終わりにかけての怒涛の展開も素晴らしかったです。
ただ、いくら自分の家族に被害を及ばせないためとはいえ、
「マンションの地価が下がるから」と言って
あそこまで犯人のことを黙っている理由はないと思いましたし、
本来なら黙っていたところで犯人が生かしておく理由などどこにもないはずです。
襲われてマンションを逃げる妻も、「さっさと叫べよ」と急に冷静になってしまう自分がいました。
最後はなぜかデスゲーム顔負けの犯人vsサンフンのデスマッチが行われるわけですが、
犯人の肉を食いちぎったり、木をひっこぬいて殴ったりと、少年漫画のような戦闘シーンが新鮮。
そして全てを洗い流すノアの洪水から、土中から蘇るゴーレムのような復活、全ての悪行を晒された死屍累々たるガイコツの山まで演出過剰な部分が面白かったです。

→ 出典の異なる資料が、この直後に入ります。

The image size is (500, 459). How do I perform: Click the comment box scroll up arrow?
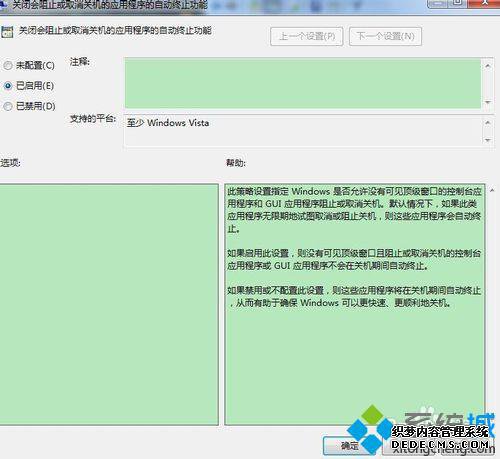click(488, 66)
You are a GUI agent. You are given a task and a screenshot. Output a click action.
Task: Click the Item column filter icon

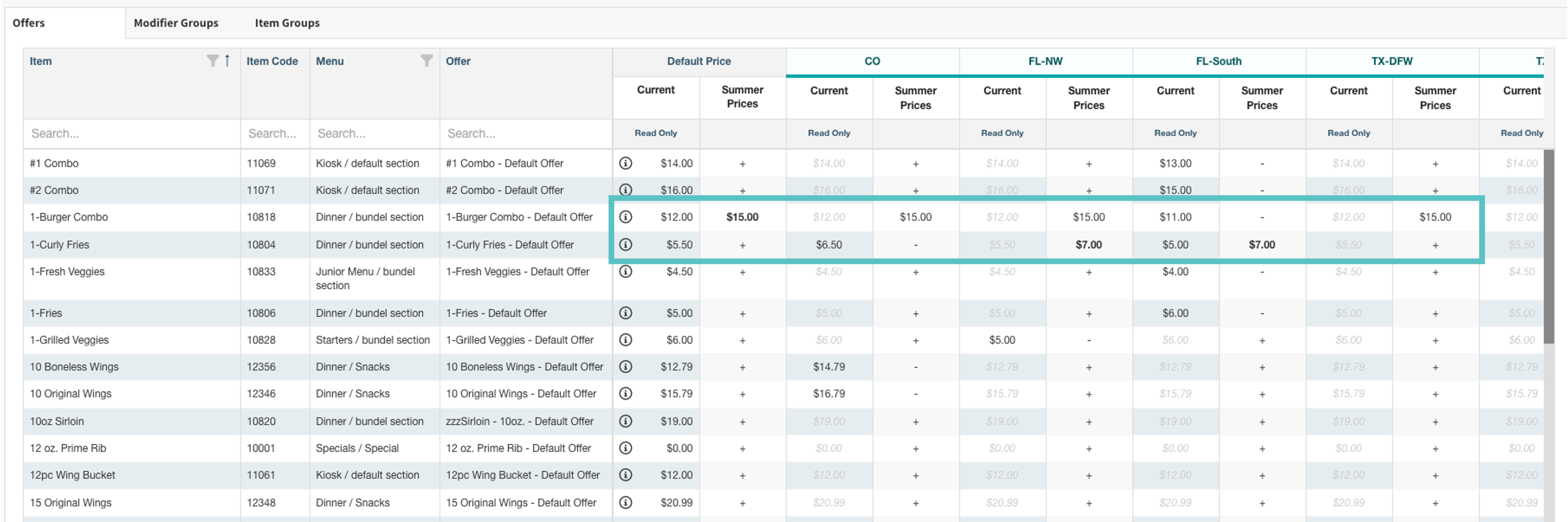[x=212, y=60]
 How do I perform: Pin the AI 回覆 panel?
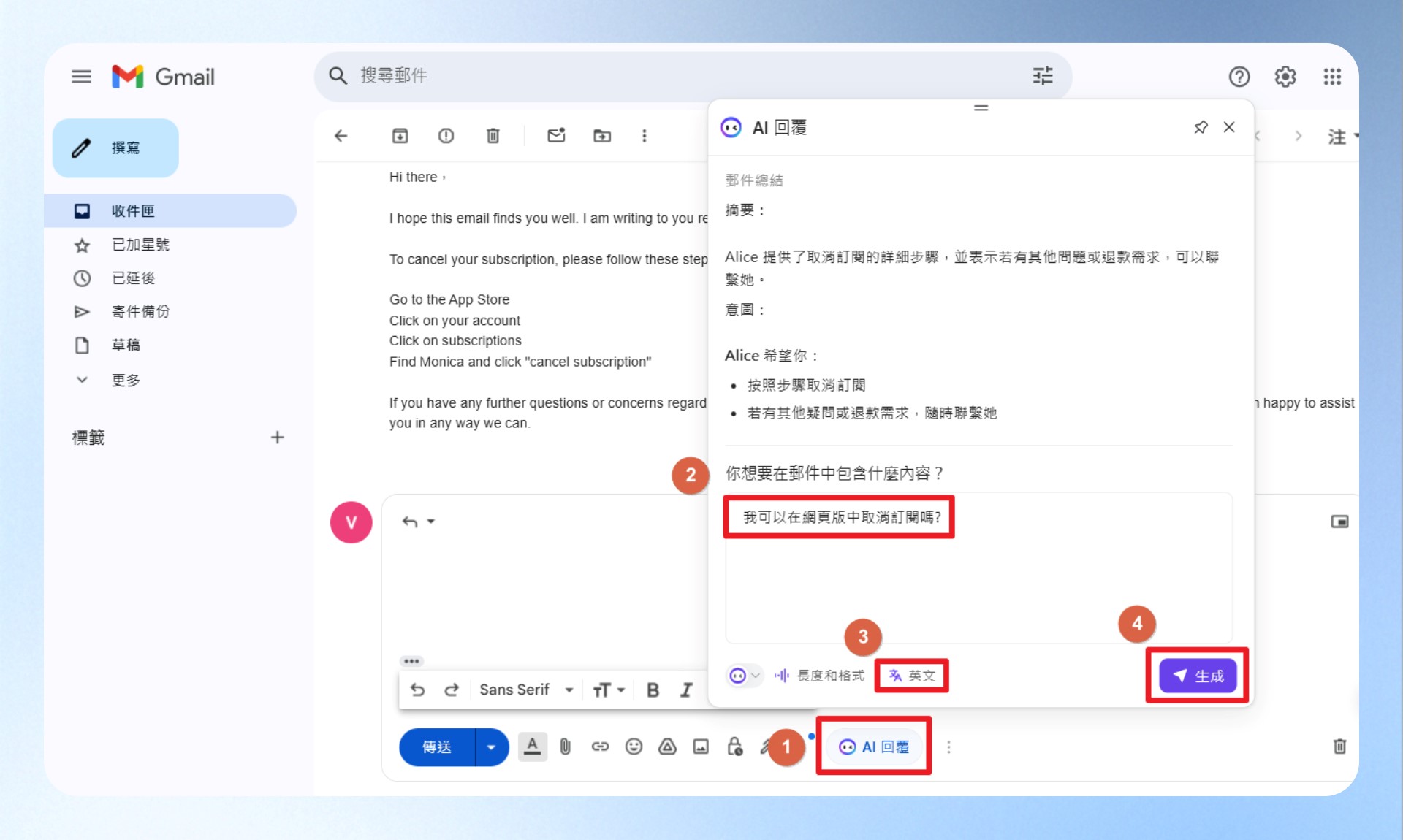tap(1201, 128)
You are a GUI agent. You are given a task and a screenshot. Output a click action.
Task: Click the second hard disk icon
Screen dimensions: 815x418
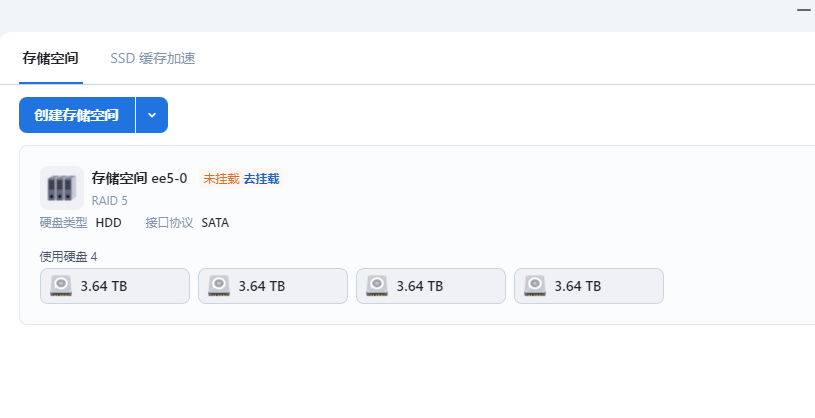[220, 286]
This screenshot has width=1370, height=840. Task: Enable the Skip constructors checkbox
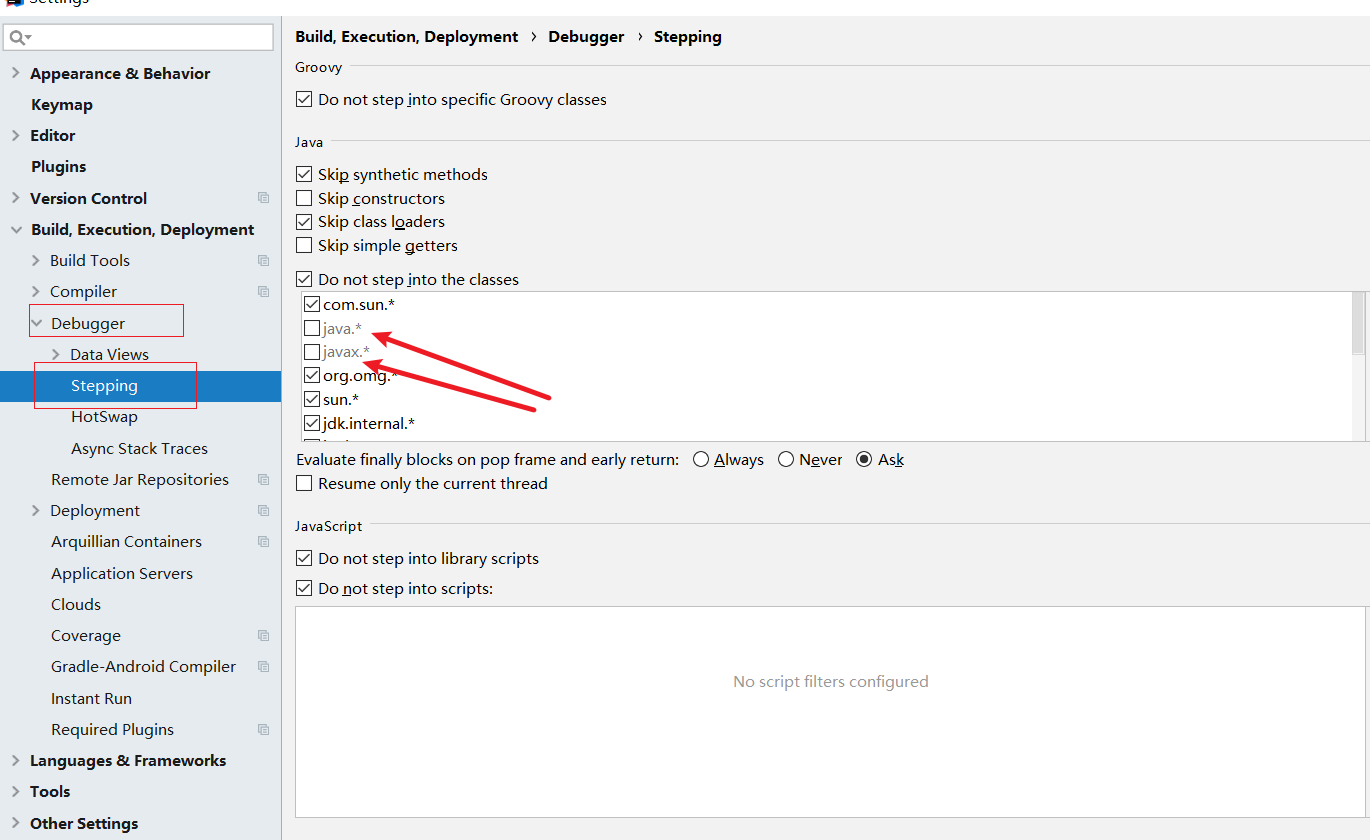pyautogui.click(x=305, y=198)
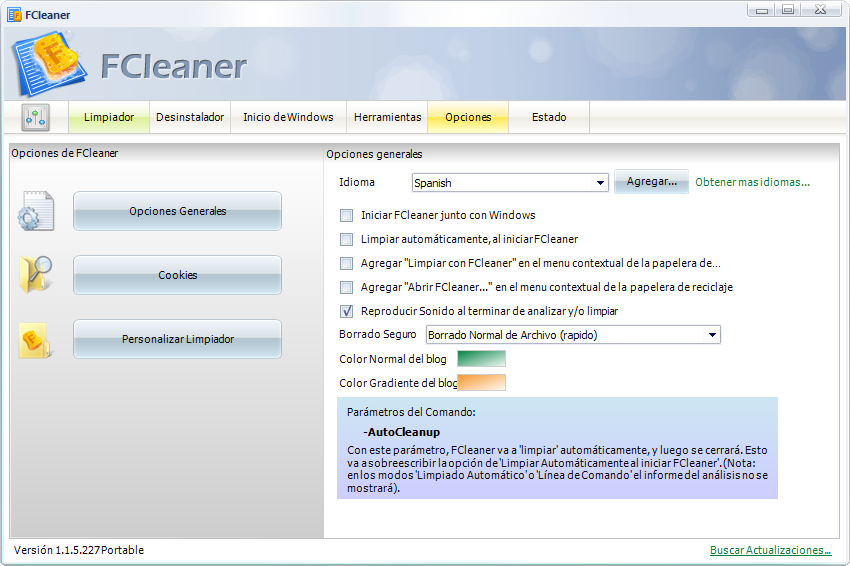Expand the Borrado Seguro dropdown
The image size is (850, 566).
click(x=573, y=335)
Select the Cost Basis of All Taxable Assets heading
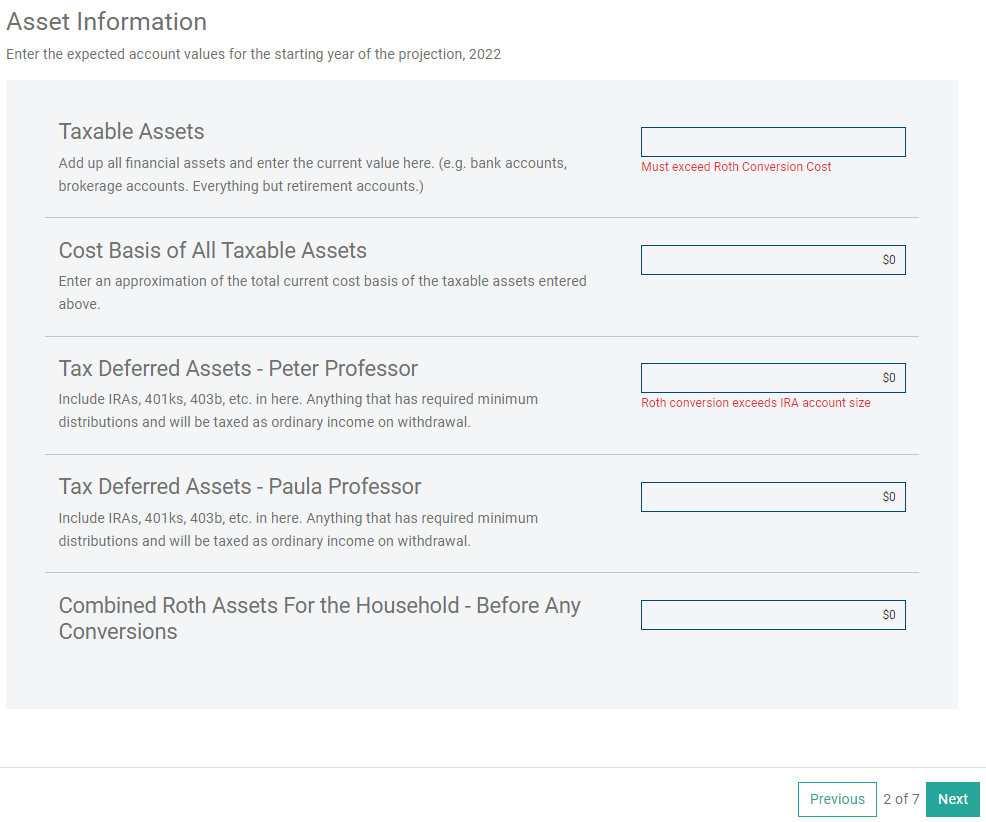Screen dimensions: 986x822 [x=212, y=251]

後、最後に「なぜ犯人はあんな大勢の人間を殺したのでしょうか?」で、
「理由なんてないんですよ」は賛否が分かれそう。
確かに、理由ない方がサイコパスっぽさもあったけど、個人的には深掘りしてほしかった。
ラストに主人公が「助けてください」と叫んだとき、
ああ、監督はこういう人と人との関心のなさ、非協力的な部分の闇を描きたかったんだなと主旨を理解した気がしました。